2015-03/28
My mom had made some friends at the nursing home. She always sat at the same table and the same people always sat with her. At this point she had decided I was her sister. In her mind she had never had children. The resident that originally she thought was my stepdad was now our father in her mind. She had started taking care of him. He was now going willingly and happily along with this delusion. I played along with it. What else could I do?
When I would get there and say hello she would always say, “Look, it’s Daddy. You need to say hello.” So I would go over to him and give him a hug. He seemed to enjoy spending time with her. It was nice. There was another resident who sometimes spoke English and sometimes spoke Italian. He had owned a restaurant in the North End of Boston when he had come over from Italy in the 60’s. He was a wonderful guy. I would interact with all of them.
◇ ◇ ◇ ◇
(What the exercise asks):
Copy the nursing home passage from "When I would" down to "all of them.", changing "restaurant" to "bakery". The records that come next are separate material, unrelated to the nursing home passage.

(Material provided):
◇ ◇ ◇ ◇
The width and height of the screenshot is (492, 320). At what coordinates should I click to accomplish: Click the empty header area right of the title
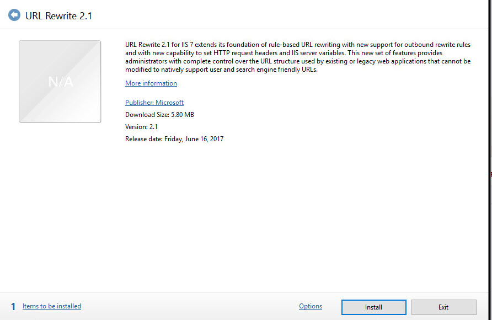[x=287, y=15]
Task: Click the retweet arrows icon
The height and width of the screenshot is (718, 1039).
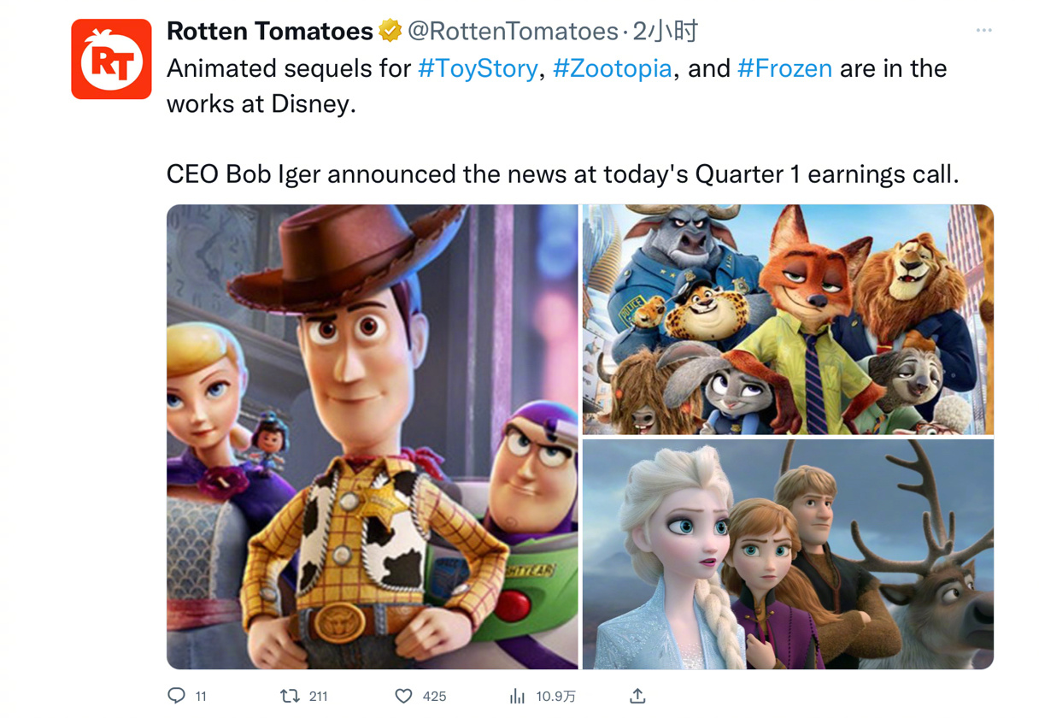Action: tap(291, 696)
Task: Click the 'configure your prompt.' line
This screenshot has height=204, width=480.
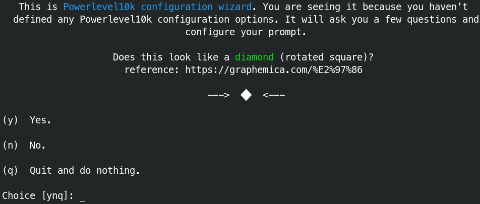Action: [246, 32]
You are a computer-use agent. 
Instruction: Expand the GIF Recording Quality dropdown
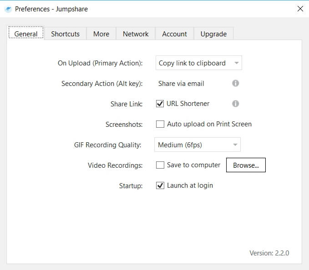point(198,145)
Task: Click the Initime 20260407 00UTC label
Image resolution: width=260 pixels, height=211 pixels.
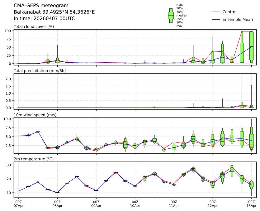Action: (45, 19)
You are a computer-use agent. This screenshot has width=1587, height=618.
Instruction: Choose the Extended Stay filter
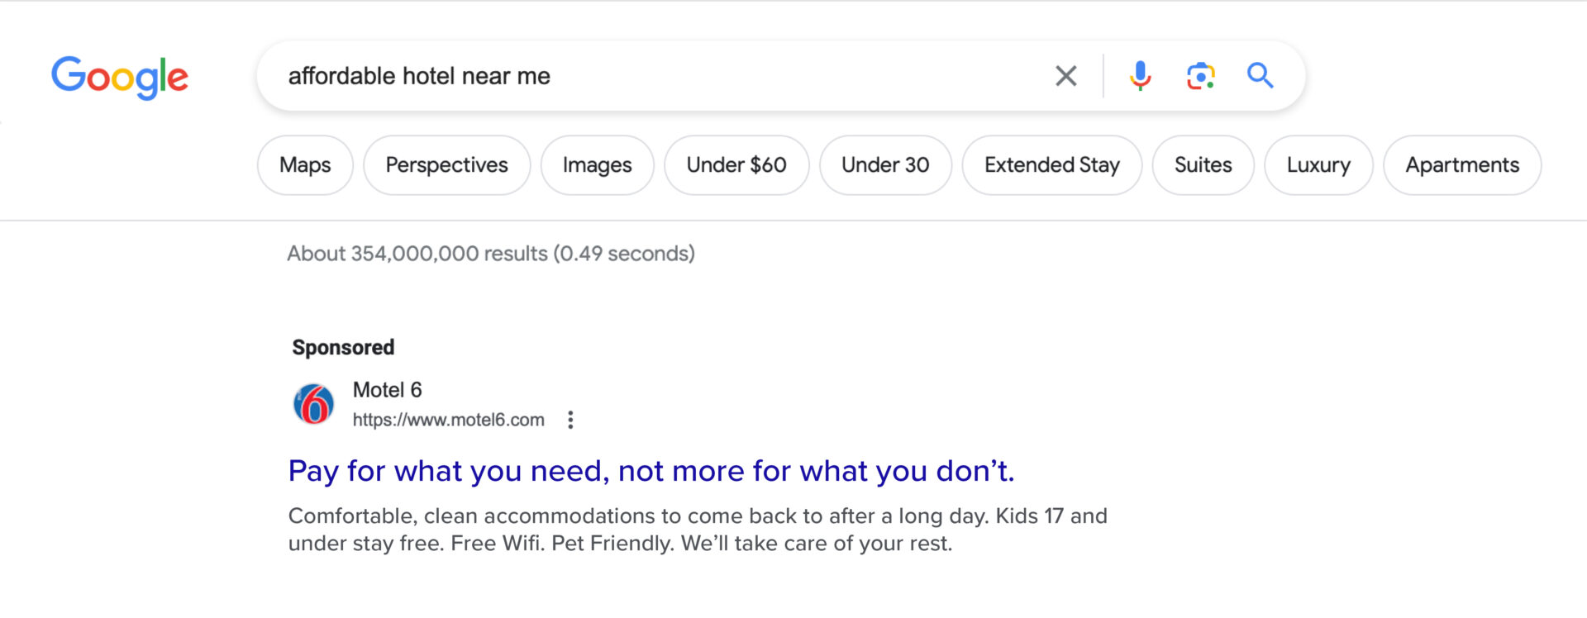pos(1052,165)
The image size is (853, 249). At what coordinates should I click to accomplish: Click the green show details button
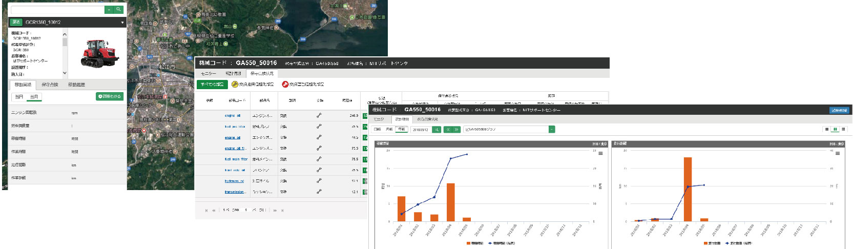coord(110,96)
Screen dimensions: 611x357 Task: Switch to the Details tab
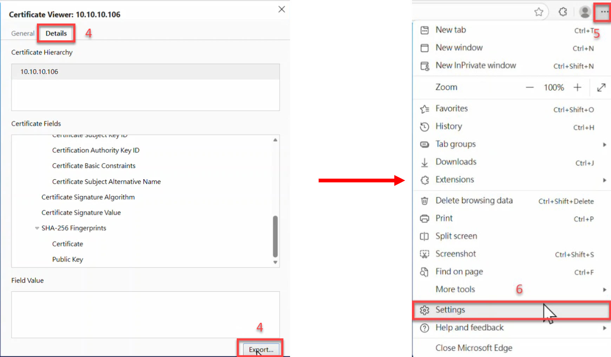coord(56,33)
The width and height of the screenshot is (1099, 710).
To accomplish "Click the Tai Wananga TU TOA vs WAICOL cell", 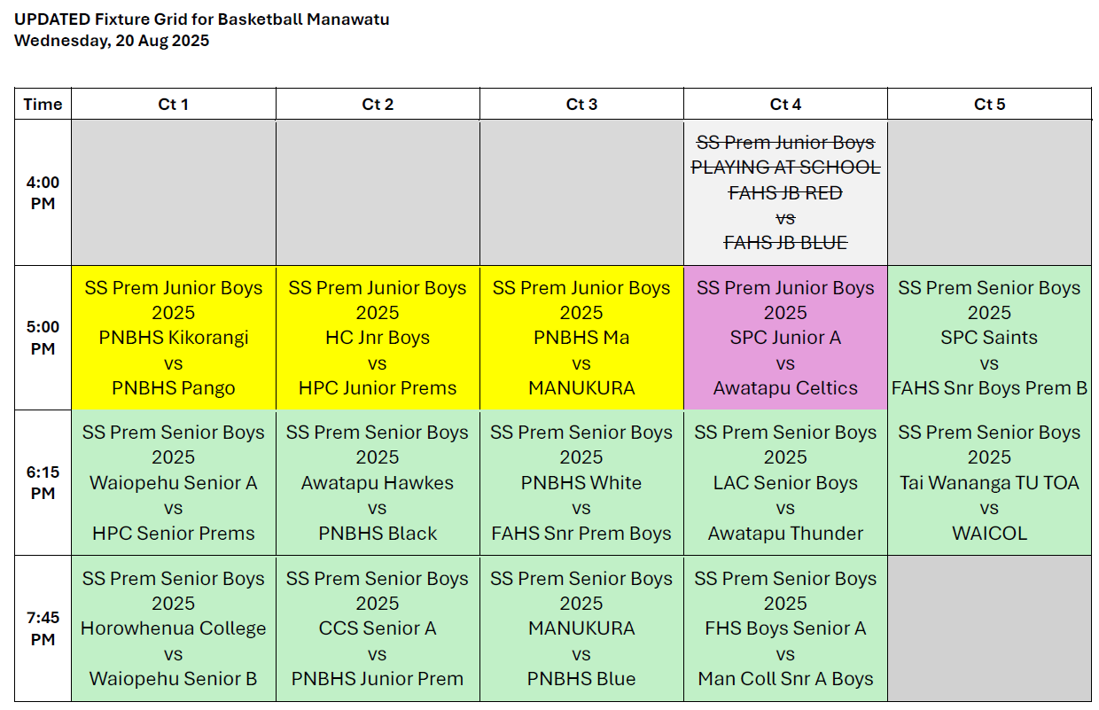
◇ ◇ ◇ ◇
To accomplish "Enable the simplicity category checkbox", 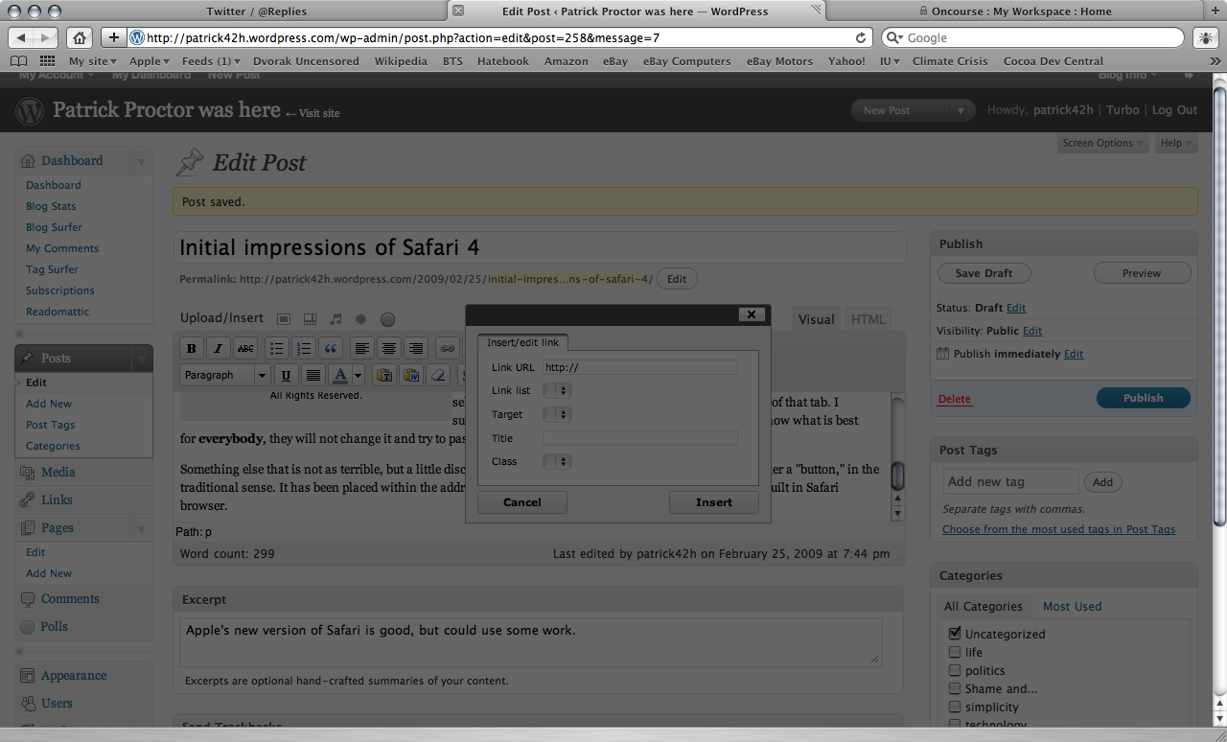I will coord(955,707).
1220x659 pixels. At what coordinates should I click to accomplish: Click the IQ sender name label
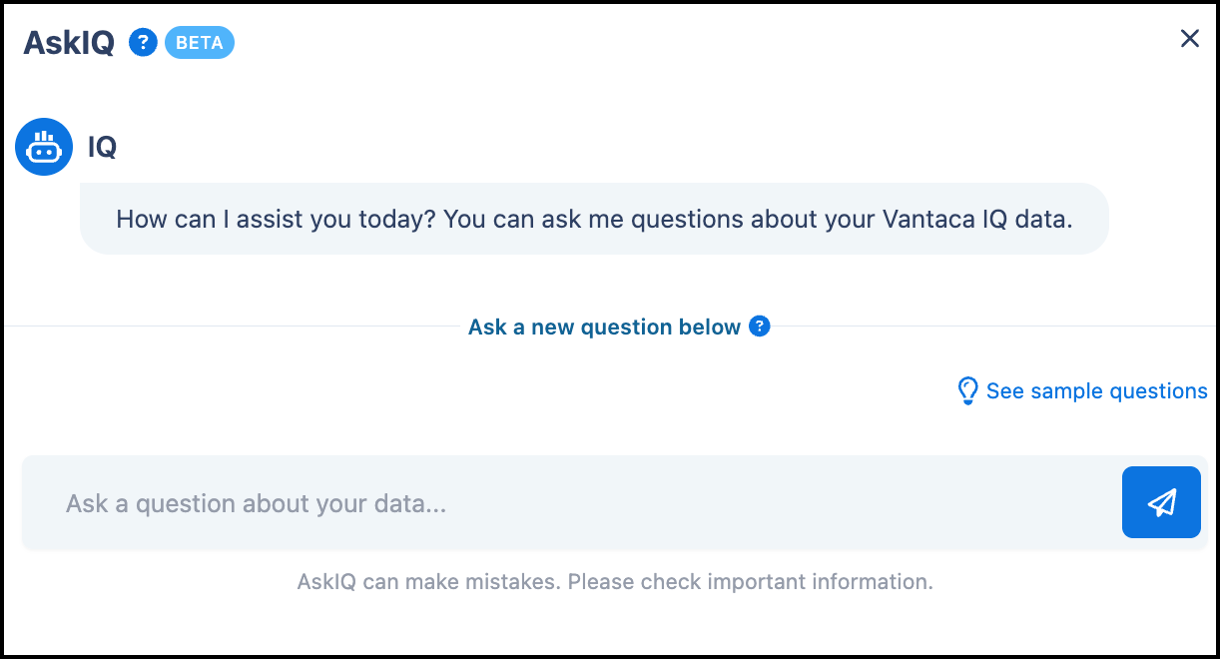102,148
◇ ◇ ◇ ◇
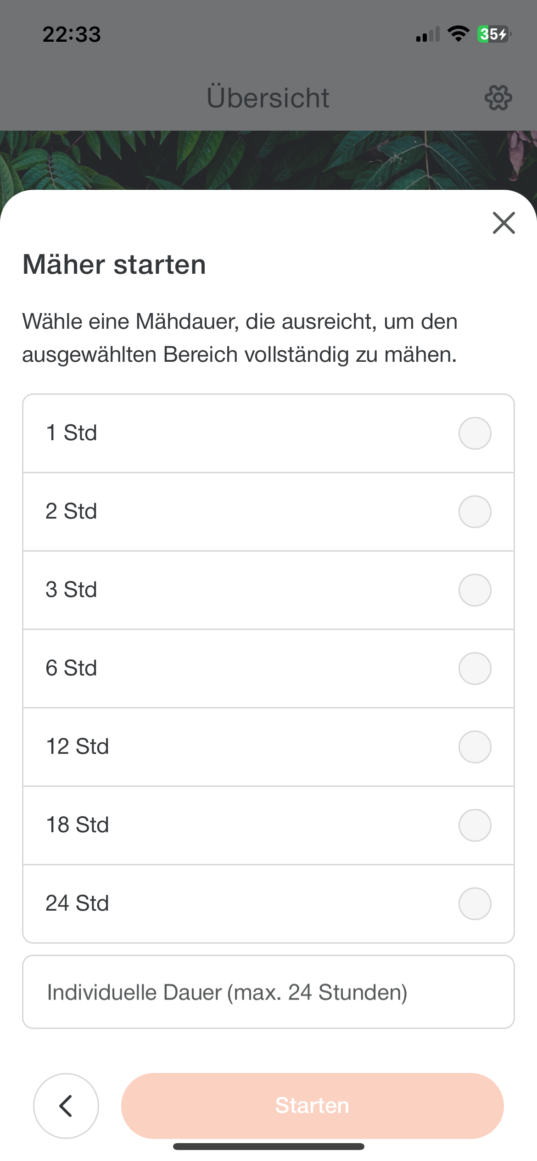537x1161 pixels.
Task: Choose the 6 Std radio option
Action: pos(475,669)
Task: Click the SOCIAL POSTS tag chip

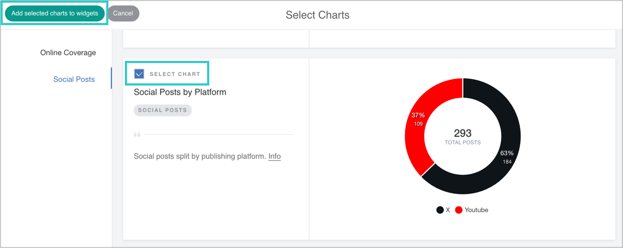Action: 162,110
◇ ◇ ◇ ◇
(Result of the task):
When I would get there and say hello she would always say, “Look, it’s Daddy. You need to say hello.” So I would go over to him and give him a hug. He seemed to enjoy spending time with her. It was nice. There was another resident who sometimes spoke English and sometimes spoke Italian. He had owned a bakery in the North End of Boston when he had come over from Italy in the 60’s. He was a wonderful guy. I would interact with all of them.